▶ Fragmento:

■ ■ ■ ■ ■ ■ ■

La selección de Irán ha llegado a Estados Unidos este domingo, días previos a su primer enfrentamiento mundialista contra Nueva Zelanda en el Estadio de Los Ángeles. Este ingreso al país se realizó bajo un fuerte protocolo de seguridad. El equipo, conocido como Team Melli, aterrizó en el Aeropuerto Internacional de Los Ángeles, procedente de Tijuana, donde estableció su base debido a las restricciones de visado implementadas por la administración de Donald Trump.
Una vez en suelo estadounidense, los jugadores y el personal del equipo fueron trasladados a un hotel en Manhattan Beach, supervisados por un amplio contingente de seguridad. Este arribo marca un paso crucial para la preparación de Irán antes de su tan esperado debut en la Copa del Mundo. Además, la decisión de Washington de autorizar una pernocta en la ciudad californiana fue fundamental para facilitar la logística del equipo.

■ ■ ■ ■ ■ ■ ■

Elementos de datos
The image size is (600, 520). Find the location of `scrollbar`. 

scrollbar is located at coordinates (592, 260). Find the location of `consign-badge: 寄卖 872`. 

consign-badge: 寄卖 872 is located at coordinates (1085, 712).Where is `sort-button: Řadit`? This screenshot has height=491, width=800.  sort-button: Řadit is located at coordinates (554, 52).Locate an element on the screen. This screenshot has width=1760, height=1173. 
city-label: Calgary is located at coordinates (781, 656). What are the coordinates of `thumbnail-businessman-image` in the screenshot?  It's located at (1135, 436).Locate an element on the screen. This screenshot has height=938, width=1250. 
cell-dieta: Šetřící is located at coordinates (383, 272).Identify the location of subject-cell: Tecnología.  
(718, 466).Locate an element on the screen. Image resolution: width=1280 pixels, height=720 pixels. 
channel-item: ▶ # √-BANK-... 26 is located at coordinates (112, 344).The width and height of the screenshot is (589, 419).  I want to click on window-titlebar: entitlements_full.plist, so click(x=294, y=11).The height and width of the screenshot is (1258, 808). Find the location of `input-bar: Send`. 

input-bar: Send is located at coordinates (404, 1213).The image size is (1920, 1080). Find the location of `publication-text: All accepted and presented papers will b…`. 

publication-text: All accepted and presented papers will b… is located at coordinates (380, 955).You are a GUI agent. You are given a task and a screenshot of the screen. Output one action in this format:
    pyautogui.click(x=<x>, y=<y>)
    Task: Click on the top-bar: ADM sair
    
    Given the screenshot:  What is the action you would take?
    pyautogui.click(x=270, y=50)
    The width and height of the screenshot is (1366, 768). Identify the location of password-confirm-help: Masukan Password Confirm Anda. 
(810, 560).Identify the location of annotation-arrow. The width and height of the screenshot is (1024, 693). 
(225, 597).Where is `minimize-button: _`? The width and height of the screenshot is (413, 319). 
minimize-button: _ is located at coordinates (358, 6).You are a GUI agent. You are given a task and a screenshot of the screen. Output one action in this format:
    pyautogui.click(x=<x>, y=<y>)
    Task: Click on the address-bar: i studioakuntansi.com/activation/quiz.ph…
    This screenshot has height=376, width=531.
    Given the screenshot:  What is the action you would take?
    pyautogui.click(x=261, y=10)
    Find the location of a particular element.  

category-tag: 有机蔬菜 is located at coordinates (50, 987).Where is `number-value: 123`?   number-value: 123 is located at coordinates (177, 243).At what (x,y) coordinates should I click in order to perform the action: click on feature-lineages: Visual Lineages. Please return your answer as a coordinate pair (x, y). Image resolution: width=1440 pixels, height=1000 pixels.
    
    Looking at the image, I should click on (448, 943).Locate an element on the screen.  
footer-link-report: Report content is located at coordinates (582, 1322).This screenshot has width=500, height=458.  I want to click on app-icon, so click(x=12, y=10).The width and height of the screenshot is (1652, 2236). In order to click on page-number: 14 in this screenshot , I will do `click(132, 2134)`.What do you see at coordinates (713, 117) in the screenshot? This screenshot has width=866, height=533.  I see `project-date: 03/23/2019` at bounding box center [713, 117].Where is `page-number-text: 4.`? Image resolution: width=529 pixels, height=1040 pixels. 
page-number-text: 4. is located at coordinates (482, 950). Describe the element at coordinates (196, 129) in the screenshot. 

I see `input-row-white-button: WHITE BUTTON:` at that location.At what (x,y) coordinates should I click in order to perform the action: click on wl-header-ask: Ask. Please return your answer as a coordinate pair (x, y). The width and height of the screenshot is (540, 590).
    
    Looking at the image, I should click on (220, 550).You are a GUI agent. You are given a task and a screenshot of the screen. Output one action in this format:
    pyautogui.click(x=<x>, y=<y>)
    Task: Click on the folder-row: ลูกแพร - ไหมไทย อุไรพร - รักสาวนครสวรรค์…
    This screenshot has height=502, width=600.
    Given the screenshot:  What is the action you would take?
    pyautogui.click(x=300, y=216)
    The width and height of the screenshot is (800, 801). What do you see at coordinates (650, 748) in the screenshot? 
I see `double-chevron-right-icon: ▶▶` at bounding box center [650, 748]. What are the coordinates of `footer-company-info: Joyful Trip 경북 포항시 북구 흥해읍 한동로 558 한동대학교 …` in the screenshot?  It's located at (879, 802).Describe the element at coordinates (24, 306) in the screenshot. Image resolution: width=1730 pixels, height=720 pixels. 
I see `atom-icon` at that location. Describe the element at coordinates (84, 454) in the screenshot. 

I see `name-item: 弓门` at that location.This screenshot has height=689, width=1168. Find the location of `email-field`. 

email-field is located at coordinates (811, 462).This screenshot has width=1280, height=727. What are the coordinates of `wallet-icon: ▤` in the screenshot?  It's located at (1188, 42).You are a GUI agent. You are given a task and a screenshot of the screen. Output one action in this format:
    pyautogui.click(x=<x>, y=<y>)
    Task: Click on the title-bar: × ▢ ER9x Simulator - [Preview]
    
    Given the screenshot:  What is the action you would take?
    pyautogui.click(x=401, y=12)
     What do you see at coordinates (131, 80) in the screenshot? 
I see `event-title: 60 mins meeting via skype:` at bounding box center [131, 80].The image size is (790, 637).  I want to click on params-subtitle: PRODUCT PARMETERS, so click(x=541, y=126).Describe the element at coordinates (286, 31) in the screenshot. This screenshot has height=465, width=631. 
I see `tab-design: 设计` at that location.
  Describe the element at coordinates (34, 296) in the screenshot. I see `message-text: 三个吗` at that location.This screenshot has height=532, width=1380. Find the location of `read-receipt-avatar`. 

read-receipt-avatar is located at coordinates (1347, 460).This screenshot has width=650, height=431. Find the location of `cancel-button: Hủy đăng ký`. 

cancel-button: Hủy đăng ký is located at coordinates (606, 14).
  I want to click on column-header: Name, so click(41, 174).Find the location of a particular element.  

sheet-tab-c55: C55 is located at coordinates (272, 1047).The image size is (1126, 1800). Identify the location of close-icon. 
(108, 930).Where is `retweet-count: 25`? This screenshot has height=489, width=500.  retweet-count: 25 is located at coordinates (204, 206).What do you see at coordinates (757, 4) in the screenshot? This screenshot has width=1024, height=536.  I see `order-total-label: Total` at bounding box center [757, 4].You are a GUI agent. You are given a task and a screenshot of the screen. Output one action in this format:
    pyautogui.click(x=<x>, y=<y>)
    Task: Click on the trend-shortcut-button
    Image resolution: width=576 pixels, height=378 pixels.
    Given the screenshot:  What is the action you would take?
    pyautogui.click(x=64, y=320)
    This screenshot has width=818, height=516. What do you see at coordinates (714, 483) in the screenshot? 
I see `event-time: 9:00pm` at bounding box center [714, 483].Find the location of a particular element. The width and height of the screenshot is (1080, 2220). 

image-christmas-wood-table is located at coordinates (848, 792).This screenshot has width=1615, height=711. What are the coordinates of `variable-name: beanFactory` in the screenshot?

■ ■ ■ ■ ■ ■ ■

▶ Por hacer:
(a) Responde estas preguntas sobre el fragmento:
(i) ¿De qué ciudad venía la selección de Irán cuando aterrizó en Los Ángeles?
(ii) ¿Contra qué selección es su primer partido del Mundial?
(iii) ¿Dónde estaba el hotel al que llevaron a los jugadores?
(b) Repite sin cambiar nada la parte del fragmento que va desde "La selección de" hasta "logística del equipo.", con las dos incluidas.
Las entradas no tienen nada que ver con esto.

▶ Lista de respuestas:
(a)
(i) De Tijuana.
(ii) Contra Nueva Zelanda.
(iii) En Manhattan Beach.

(b)
La selección de Irán ha llegado a Estados Unidos este domingo, días previos a su primer enfrentamiento mundialista contra Nueva Zelanda en el Estadio de Los Ángeles. Este ingreso al país se realizó bajo un fuerte protocolo de seguridad. El equipo, conocido como Team Melli, aterrizó en el Aeropuerto Internacional de Los Ángeles, procedente de Tijuana, donde estableció su base debido a las restricciones de visado implementadas por la administración de Donald Trump.
Una vez en suelo estadounidense, los jugadores y el personal del equipo fueron trasladados a un hotel en Manhattan Beach, supervisados por un amplio contingente de seguridad. Este arribo marca un paso crucial para la preparación de Irán antes de su tan esperado debut en la Copa del Mundo. Además, la decisión de Washington de autorizar una pernocta en la ciudad californiana fue fundamental para facilitar la logística del equipo.